Times have changed and referees have to deal with the use of language in a soccer game.
A red card must be issued for the use of “offensive, insulting or abusive” language!
Calling a referee “blind” used to be abusive but not a foul. Today it is considered insulting and offensive and can result in a red card.
Warning: Many players sent off for language blame the referee for not warning them first.
They need no warning—Zero Tolerance is The Law. Giving a yellow card to a player and writing on the report that it was for language. That would be a technical misapplication of the law.
There may be times when a player utters a quiet swear word and a talk from the official will be enough. However, if the entire field hears the word, the red card may be in order.
An indirect, unnecessary and unacceptable remark, but not personally directed, may get a yellow card for unsporting behavior.

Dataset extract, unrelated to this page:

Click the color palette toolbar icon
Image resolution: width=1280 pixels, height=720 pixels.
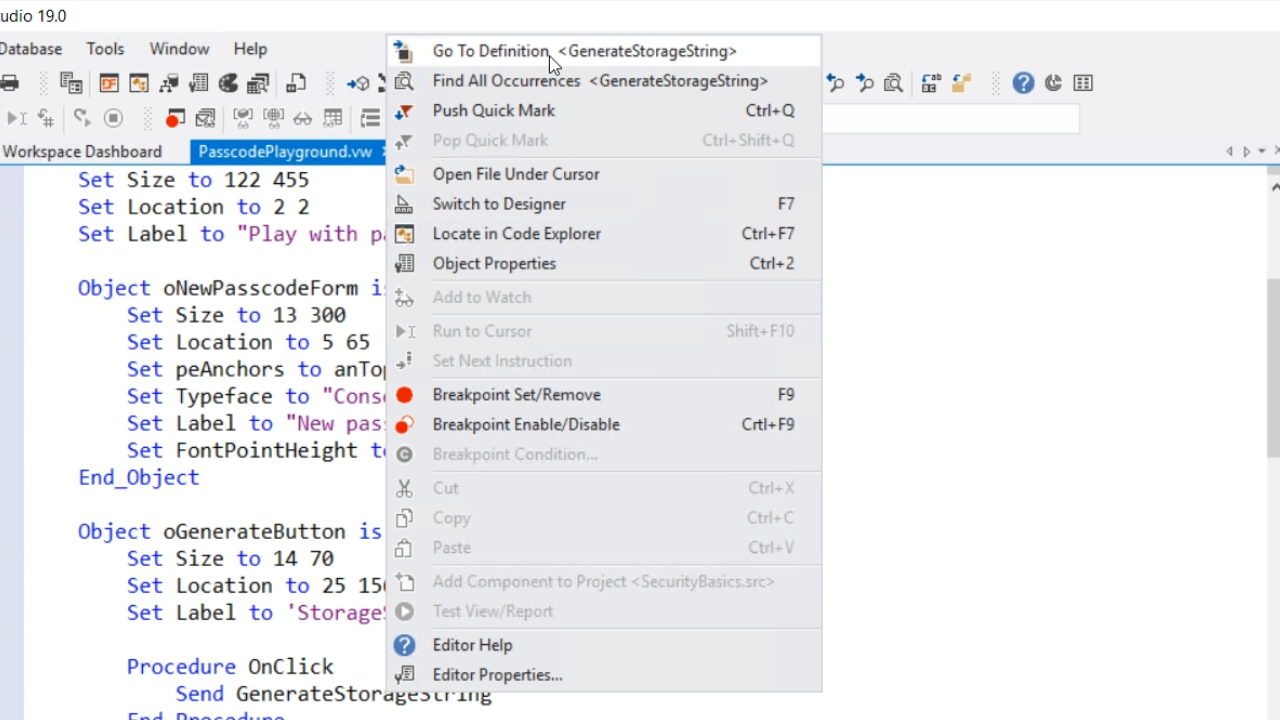point(229,84)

But it must not be ignored.
Each official has personal limits regarding offensive, insulting and abusive language. However, an official too liberal in the handling of language in the initial stages of a match may have a hard sell later in the contest.

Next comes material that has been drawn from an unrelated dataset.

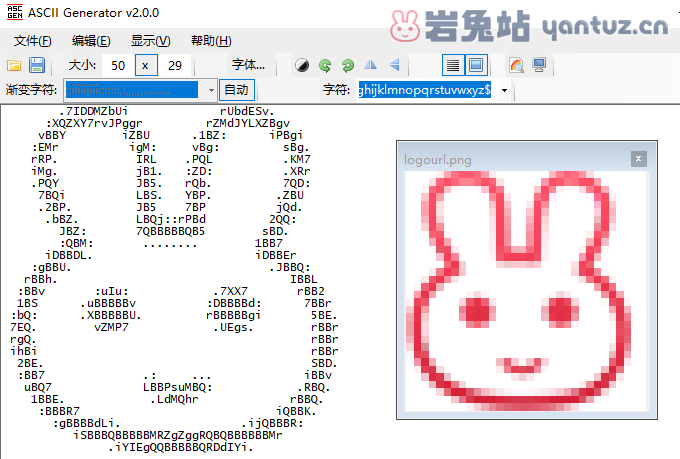Open the 显示(V) menu
Screen dimensions: 680x459
(x=150, y=41)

Nobody expects referees to send off every player for every swear word but a firm warning by the official is expected.
Personal, provocative and public.
Referees must uphold realistic expectations in keeping with the spirit of the game.
The Laws state that a player using offensive, insulting or abusive language shall be sent off the field.

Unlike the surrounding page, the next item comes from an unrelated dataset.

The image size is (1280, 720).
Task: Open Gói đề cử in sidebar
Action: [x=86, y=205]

Punish language the way the law intends for it to be punished.
The Laws do not stipulate the circumstances. It is the referee’s job to use good judgment.
“The referee should judge offensive, insulting or abusive language according to its context (specific words or actions used), the extent to which the language can be heard by others beyond the immediate vicinity of the player and whether the language is directed at officials, opponents or teammates.”